The Department of Housing and Urban Development (HUD) has charged a manufactured home operator in Oceanside, CA, with violating the Fair Housing Act by refusing to grant a resident with disabilities a reasonable accommodation to have an emotional assistance animal. Read HUD’s charge. It is important to note that the facts from this case date back to 2018. HUD may well be taking a second look at cases brought to their attention during the previous administration.
HUD’s charge alleges that the community refused to allow a woman with mental health disabilities to have an assistance animal in her manufactured home. According to the charge, the community operator initially granted the woman a reasonable accommodation from its “no-pets” policy but later reversed its decision, telling her that only service dogs were permitted. The operator also allegedly sought to render a monetary fine against the woman for failure to comply with the community’s pet policy.
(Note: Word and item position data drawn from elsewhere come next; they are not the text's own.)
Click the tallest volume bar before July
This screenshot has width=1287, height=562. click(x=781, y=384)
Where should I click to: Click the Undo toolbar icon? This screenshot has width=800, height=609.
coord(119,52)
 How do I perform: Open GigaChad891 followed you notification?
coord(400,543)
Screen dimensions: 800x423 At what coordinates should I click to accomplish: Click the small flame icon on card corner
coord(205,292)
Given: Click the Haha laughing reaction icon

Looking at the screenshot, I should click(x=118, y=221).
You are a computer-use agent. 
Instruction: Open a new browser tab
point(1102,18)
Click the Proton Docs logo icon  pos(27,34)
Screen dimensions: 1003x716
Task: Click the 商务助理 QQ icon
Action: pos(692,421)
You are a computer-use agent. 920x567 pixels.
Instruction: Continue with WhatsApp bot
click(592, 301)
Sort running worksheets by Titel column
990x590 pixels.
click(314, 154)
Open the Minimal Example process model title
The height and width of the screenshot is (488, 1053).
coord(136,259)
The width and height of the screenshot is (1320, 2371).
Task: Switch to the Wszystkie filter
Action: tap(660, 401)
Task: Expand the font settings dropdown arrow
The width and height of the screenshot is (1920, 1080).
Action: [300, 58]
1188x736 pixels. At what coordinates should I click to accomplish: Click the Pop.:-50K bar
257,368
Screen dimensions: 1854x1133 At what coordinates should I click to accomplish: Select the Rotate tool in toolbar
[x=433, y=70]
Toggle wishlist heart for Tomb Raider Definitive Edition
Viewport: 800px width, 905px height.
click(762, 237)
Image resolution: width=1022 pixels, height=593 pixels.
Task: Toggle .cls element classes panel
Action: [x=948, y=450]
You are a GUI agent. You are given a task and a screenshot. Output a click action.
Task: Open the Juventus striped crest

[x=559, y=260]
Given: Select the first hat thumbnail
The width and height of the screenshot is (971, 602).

In its press release, HUD stated: “The Fair Housing Act prohibits housing providers from discriminating against individuals with disabilities, including refusing to make reasonable accommodations in policies or practices when such accommodations may be necessary to provide such individuals an equal opportunity to use or enjoy a dwelling. This includes permitting persons with disabilities to have service or assistance animals. It also requires housing providers that have “no-pets” policies to waive those for individuals who use assistance animals because of their disability.”
“A ‘no pets’ policy does not allow a housing provider to deny people with disabilities the right to needed assistance animals,” said Sasha Samberg-Champion, Deputy General Counsel for Enforcement and Fair Housing. “HUD will enforce the Fair Housing Act to ensure that persons with disabilities have the reasonable accommodations they need to use and enjoy their homes.”